> **Given exercise**: Reproduce every line of the data below with no changes at all.

──────────

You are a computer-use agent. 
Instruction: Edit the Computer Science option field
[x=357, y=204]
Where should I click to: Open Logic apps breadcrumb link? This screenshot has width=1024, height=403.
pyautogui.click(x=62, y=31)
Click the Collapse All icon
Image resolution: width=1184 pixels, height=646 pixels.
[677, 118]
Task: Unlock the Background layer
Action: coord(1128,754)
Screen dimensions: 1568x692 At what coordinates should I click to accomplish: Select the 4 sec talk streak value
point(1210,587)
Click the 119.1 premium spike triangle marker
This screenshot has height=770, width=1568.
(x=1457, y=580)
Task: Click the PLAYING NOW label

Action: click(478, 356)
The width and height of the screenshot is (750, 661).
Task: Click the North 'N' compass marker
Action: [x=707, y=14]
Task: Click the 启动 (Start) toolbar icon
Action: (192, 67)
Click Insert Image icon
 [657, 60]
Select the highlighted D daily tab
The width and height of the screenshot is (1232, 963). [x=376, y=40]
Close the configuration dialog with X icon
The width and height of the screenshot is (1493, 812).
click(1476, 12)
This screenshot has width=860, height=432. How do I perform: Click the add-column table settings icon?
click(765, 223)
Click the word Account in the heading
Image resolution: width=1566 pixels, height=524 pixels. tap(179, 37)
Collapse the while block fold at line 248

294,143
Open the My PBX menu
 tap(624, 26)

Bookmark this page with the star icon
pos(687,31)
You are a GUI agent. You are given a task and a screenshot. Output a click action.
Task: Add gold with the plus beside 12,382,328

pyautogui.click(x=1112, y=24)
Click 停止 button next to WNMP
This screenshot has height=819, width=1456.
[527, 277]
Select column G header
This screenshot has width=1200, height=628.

──────────

> **Correct result**:
You are a computer-use agent. 
Instruction: Edit the Computer Science option field
[x=357, y=204]
Where should I click to: Open Logic apps breadcrumb link? This screenshot has width=1024, height=403.
pyautogui.click(x=62, y=31)
Click the Collapse All icon
Image resolution: width=1184 pixels, height=646 pixels.
[677, 118]
Task: Unlock the Background layer
Action: coord(1128,754)
Screen dimensions: 1568x692 At what coordinates should I click to accomplish: Select the 4 sec talk streak value
point(1210,587)
Click the 119.1 premium spike triangle marker
This screenshot has height=770, width=1568.
(x=1457, y=580)
Task: Click the PLAYING NOW label

Action: click(478, 356)
The width and height of the screenshot is (750, 661).
Task: Click the North 'N' compass marker
Action: [x=707, y=14]
Task: Click the 启动 (Start) toolbar icon
Action: (192, 67)
Click Insert Image icon
 [657, 60]
Select the highlighted D daily tab
The width and height of the screenshot is (1232, 963). [x=376, y=40]
Close the configuration dialog with X icon
The width and height of the screenshot is (1493, 812).
click(1476, 12)
This screenshot has width=860, height=432. How do I perform: Click the add-column table settings icon?
click(765, 223)
Click the word Account in the heading
Image resolution: width=1566 pixels, height=524 pixels. tap(179, 37)
Collapse the while block fold at line 248

294,143
Open the My PBX menu
 tap(624, 26)

Bookmark this page with the star icon
pos(687,31)
You are a GUI agent. You are given a task and a screenshot. Output a click action.
Task: Add gold with the plus beside 12,382,328

pyautogui.click(x=1112, y=24)
Click 停止 button next to WNMP
This screenshot has height=819, width=1456.
[527, 277]
Select column G header
This screenshot has width=1200, height=628.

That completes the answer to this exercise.